No elegant way for ageing US bull market to end
Rickety foundations of longest bull market in history starting to show
The charging bull statue near the New York Stock Exchange. “The greatest risk of carnage if this bull market is unwinding is the outsized valuations attached to the tech sector.” Photograph Mandel Ngan/AFP/Getty Images
There is really no elegant way for an ageing bull market to leave the stage. It can be carried off after expiring from old age, or it can die of euphoria, as the late investor John Templeton used to argue, or it can exit the Shakespearean way, pursued by a bear. It is not a pretty sight, however it ends.
Investors have been enjoying a rampaging bull market for the past nine years. It was only two months ago that we were invited to celebrate “the longest bull market in history”, which has seen the S&P 500 index roughly quadruple in value since 2009. Yet there were signs this week that the curtain is about to fall. A mix of uncertain earnings, a stronger US dollar and the gathering headwinds of global affairs may be about to turn investors’ heads.
The question of how it will end is especially important for this bull market because it is different – at least in its most recent and intense phase – to any that preceded it. The crucial fact about today’s elevated US stock market is that its rise has been fuelled mainly by investors’ obsession with technology stocks – the so-called Faangs – Facebook, Apple, Amazon, Netflix and Google.
Since the start of this decade, these five companies have disrupted the way the world does business more, perhaps, than any group of companies since the Industrial Revolution. Their success has attracted a cult-like devotion from investors.
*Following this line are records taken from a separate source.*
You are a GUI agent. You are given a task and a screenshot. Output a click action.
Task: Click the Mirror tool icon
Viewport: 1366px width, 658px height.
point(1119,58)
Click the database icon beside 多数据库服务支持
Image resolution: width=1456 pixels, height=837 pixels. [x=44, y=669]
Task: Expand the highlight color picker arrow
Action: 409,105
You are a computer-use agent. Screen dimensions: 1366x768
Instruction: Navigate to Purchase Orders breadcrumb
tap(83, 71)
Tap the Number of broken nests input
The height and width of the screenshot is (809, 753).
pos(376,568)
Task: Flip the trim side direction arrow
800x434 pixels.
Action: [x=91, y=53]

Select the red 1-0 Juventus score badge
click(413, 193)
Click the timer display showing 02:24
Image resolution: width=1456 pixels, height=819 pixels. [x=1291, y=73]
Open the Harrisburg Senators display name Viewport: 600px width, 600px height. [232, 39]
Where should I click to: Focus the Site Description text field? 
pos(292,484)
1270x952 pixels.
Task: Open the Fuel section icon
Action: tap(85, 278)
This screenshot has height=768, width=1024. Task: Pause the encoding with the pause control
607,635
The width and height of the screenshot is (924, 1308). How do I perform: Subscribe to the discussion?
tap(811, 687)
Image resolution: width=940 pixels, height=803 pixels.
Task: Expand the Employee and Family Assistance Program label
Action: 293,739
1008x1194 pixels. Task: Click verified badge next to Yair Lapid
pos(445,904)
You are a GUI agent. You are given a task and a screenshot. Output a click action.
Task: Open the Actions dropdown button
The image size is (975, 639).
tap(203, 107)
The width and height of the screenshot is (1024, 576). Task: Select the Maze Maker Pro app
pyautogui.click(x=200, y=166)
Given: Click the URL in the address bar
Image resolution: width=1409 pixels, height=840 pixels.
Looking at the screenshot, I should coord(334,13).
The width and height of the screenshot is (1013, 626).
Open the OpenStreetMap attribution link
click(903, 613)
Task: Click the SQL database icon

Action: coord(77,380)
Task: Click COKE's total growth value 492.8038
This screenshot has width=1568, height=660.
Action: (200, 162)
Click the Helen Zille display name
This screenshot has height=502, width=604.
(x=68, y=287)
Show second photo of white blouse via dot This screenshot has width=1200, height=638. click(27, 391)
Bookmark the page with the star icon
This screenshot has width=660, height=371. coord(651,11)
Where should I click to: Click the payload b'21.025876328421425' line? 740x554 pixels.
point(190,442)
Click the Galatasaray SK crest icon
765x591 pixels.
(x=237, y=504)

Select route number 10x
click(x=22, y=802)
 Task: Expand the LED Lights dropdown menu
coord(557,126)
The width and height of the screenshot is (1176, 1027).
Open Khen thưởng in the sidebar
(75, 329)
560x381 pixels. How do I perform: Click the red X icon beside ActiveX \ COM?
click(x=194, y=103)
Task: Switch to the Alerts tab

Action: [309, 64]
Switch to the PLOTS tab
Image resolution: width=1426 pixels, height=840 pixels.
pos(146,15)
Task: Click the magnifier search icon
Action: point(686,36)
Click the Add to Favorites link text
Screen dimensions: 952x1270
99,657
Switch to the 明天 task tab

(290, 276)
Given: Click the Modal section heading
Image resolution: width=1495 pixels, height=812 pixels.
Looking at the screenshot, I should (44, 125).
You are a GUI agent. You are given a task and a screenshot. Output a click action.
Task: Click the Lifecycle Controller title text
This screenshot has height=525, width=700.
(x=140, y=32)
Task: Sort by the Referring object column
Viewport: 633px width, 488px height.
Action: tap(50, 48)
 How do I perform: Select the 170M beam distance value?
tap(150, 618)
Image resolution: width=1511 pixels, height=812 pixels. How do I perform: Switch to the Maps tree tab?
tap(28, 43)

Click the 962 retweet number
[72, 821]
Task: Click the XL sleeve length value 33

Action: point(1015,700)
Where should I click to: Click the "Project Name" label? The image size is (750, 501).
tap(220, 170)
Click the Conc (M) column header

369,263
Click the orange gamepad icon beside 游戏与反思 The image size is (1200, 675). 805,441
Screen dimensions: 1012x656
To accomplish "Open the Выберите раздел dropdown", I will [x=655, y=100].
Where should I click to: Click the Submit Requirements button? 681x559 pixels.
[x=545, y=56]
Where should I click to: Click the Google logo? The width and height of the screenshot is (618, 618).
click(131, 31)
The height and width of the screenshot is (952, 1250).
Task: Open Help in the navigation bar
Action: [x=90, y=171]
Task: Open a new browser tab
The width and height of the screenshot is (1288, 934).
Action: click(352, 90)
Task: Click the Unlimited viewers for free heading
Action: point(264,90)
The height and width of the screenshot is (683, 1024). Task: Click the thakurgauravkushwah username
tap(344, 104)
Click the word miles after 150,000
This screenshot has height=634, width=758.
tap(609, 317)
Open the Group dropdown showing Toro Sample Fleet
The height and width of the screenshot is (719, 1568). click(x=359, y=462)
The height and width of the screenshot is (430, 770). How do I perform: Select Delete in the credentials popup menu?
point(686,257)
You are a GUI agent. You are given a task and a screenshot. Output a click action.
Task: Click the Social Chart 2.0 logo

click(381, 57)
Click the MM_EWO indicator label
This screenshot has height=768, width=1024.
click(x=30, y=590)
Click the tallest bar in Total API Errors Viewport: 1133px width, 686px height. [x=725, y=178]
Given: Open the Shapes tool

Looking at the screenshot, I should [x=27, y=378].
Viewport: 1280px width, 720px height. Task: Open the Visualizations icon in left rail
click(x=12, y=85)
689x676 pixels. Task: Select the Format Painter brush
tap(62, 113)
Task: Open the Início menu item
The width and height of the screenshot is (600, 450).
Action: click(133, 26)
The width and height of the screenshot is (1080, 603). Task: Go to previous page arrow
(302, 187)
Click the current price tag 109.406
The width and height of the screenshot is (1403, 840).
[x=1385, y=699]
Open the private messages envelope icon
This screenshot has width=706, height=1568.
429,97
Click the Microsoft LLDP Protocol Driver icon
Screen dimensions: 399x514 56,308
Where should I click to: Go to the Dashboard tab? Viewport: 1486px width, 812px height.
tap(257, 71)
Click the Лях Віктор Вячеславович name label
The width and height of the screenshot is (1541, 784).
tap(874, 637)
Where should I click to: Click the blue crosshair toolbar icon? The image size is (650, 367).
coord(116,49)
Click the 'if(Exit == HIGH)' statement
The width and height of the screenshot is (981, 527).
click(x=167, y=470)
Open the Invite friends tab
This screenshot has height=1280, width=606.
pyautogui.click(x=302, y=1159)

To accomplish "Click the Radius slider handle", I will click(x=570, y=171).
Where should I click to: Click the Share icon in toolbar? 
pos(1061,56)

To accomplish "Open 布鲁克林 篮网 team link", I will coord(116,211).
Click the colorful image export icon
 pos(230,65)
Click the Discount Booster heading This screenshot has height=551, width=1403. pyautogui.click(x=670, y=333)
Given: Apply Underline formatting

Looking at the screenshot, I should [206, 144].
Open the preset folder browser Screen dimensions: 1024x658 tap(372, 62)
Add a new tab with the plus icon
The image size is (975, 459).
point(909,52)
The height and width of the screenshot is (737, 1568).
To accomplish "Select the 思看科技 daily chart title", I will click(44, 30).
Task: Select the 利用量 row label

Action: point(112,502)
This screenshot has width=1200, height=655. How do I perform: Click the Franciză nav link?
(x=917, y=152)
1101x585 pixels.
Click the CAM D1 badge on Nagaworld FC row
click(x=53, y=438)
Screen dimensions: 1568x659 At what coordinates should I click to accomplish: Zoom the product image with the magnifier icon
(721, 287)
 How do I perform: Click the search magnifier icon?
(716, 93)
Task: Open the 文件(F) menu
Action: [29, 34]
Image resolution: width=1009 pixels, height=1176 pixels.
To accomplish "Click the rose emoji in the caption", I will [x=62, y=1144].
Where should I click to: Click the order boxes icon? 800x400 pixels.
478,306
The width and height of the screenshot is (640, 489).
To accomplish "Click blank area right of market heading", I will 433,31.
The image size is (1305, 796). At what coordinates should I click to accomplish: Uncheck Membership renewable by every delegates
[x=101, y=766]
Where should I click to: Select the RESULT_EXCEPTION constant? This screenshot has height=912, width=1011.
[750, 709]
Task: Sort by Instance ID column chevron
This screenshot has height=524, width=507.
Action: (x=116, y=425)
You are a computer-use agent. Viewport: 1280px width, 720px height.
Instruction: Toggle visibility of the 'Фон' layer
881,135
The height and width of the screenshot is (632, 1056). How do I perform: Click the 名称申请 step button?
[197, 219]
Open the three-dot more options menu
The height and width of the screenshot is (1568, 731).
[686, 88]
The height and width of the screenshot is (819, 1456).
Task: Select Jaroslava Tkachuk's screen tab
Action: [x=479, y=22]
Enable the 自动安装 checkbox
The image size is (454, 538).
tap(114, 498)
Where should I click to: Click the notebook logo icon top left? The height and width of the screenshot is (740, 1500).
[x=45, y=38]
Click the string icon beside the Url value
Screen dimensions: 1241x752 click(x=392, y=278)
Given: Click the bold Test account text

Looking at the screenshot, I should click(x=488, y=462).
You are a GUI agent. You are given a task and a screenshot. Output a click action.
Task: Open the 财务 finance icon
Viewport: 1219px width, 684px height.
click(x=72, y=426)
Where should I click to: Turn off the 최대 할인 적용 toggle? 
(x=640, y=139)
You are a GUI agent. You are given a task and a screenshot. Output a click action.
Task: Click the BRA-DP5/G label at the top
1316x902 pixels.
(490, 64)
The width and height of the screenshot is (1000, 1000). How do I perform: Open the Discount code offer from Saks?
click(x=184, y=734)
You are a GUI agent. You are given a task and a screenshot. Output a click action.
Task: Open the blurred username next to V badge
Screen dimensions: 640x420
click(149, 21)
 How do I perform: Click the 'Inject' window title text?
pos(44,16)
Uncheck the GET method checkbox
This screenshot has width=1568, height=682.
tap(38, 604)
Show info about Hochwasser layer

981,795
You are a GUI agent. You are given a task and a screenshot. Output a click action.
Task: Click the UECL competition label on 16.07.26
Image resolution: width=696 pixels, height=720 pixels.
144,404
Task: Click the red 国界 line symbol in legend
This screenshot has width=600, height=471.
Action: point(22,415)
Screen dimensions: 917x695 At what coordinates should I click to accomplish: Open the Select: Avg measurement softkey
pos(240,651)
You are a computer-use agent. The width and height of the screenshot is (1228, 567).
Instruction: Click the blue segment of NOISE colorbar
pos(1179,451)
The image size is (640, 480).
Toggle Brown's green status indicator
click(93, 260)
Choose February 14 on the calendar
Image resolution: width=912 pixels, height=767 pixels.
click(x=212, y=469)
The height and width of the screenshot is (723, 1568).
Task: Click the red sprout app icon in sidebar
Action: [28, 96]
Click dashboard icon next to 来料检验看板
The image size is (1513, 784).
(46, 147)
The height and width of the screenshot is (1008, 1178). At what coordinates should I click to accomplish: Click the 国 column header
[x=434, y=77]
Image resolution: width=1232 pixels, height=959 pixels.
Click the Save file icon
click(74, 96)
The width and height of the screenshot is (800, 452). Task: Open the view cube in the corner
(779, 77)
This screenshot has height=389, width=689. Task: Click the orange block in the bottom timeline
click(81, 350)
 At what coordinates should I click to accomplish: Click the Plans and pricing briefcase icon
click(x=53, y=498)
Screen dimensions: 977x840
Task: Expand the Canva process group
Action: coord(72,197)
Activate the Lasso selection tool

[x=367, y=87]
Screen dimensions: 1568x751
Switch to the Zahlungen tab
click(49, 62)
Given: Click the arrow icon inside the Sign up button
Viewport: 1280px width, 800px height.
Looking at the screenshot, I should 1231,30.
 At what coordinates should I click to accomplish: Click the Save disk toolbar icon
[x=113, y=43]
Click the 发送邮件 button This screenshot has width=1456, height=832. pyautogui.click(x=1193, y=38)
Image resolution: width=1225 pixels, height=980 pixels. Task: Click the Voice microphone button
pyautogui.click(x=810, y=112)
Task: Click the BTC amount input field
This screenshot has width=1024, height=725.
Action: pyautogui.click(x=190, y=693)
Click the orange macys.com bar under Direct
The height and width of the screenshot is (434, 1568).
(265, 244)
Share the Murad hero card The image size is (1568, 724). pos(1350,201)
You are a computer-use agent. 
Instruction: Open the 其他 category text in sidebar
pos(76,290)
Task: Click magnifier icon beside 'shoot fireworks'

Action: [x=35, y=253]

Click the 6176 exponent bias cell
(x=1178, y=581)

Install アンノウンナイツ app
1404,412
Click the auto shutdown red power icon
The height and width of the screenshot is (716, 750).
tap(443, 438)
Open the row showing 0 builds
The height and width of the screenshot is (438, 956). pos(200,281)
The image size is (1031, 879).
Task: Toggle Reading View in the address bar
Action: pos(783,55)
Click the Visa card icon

Consider Amazon, the tech-retail giant that is laying waste to the high street. So far this year, its market value has jumped by almost 50 per cent. That is a rise of $300 billion (€265 billion) – which is roughly the market value of oil company ExxonMobil. Also this year, Apple became the first US company to achieve a market value of a trillion dollars ($1,000 billion). But the peak is resting on narrow foundations, which began to look decidedly rickety this week.
On Wednesday, US stocks gave up the last of the gains they had made during 2018. There was a rebound on Thursday, when those losses were almost entirely reversed. But more selling came ahead of the market’s opening on Friday, when tech stocks took another hit from their uncertain earnings outlook.
Shares in Amazon fell 9 per cent, and Google’s dropped by 5 per cent, after the company’s quarterly earnings report. Investors were spooked by the failure of both companies to do what they had done during a string of previous quarters – beat expectations for current and future earnings growth. It seems to have come as a shock to some investors that earnings can be missed as well as beaten.
Yet the rickety nature of the market today is not just about cloudy earnings outlooks. The bull market has been accompanied and fuelled by a booming US and global economy and a decade of unprecedented low interest rates. Global trade has been rising, led by China, whose emergence as an economic superpower is the most striking development in international affairs since the global financial crisis.
These factors are now unwinding, and may be a bigger threat to stock prices. The US and China are engaged in an all-out trade war. Growth in Europe has slowed. The US Federal Reserve has begun to raise interest rates again, to the bewilderment of President Donald Trump. US companies now cite foreign-exchange factors and the prospect of tariffs disrupting their supply chains as threats to their business outlook in a way they have not done for years.
Much of the world has already adjusted to the changing environment. Irish share prices have fallen 14 per cent this year; the FTSE 100 index is down 8 per cent; and German shares have dropped by 12 per cent. China has fallen by a fifth – which is the technical definition of a bear market. If the US is now catching up with the rest of us, it still has a way to go.
A bull market tends to play to the worst instincts of investors, especially the herd instinct. Yet history shows that stock prices end the year lower than they began with surprising regularity – every fourth year, give or take. The last year in which the Dow Jones Industrial Average ended down was 2015, when there was a mini earnings slump. The tech-dominated Nasdaq index has had negative years 10 times since 1975 – most recently in 2011.
The greatest risk of carnage if this bull market is unwinding is the outsized valuations attached to the tech sector. Amazon’s 46 per cent jump this year may or may not be justified. The company is so opaque that it is impossible for anybody except Jeff Bezos, its founder, to know what is really going on. Yet Silicon Valley seems to have a sense of entitlement to its gargantuan worth.
According to the Financial Times, investment bankers have estimated that Uber, which is essentially a very big taxi company, could be worth $100 billion if its planned stock market listing goes ahead in 2019, even though it loses billions of dollars every year. This is the reality – or the unreality – of today’s bull market.